If we put that aside — and everyone should — the net cost comes to $260, just about what I came up with in my recent post How to Build Your Own SETL Ubuntu 8.10 Linux Desktop Computer for About $250.

For $250 you can now get 2.5 terabytes of disk space. That is 2500 GB (GB is gigabyte, one million bytes). You can record an audio CD in an open-source (free) format called “flac” in under 500MB, or two CD’s per GB, or 5,000 CD’s for $250. That is enough music to play without repetition for about 5,000 hours, just under thirty weeks — night and day — or over six months.

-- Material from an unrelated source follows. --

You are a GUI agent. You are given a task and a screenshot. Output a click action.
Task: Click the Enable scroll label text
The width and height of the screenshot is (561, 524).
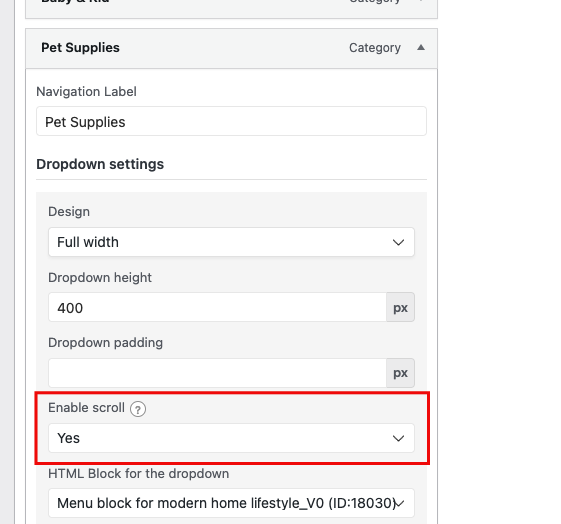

Ubuntu Linux is already “good enough” forlmost users, including most corporate users, and it wil be even better when the Vista Day of Reckoning arrives.

You can download a copy of Ubuntu Linux and put it on a CD that costs about a dime, so you can burn one thousand CD’s for the same one hundred dollars.

That is a lot of music. For example, I have a complete collection of Mozart’s works on 170 CD’s, as described in my post Open Mozart: Ecco la marcia, andiamo. It cost me less than a dollar per CD, or less than a dollar an hour for Mozart.

Those 70 CD’s take about 33GB, costing about $16, to put on a hard drive. Every note would then just be a click or two away, with no need to ever put one of the CD’s in a player again. This would be a boon to me, as my wife earlier this evening reminded me that there were three or four of the Mozart CD’s scattered in various parts of our house.

For the same $100 you can get a crufty piece of software from Microsoft that is worse than its predecessor, Windows XP.

If you doubt this, just ask anyone who works at a large corporation when they plan to move from Windows XP to Windows Vista. The answer is “not ever,” though they know that eventually Microsoft will be able to stuff it down their throats, and they will have no choice.

Put another way, would you rather pay one hundred dollars to get a copy of Vista when you could store two thousand hours of music for the same cost?

I don’t know about you, but the choice to me is obvious. So obvious it is music to my ears.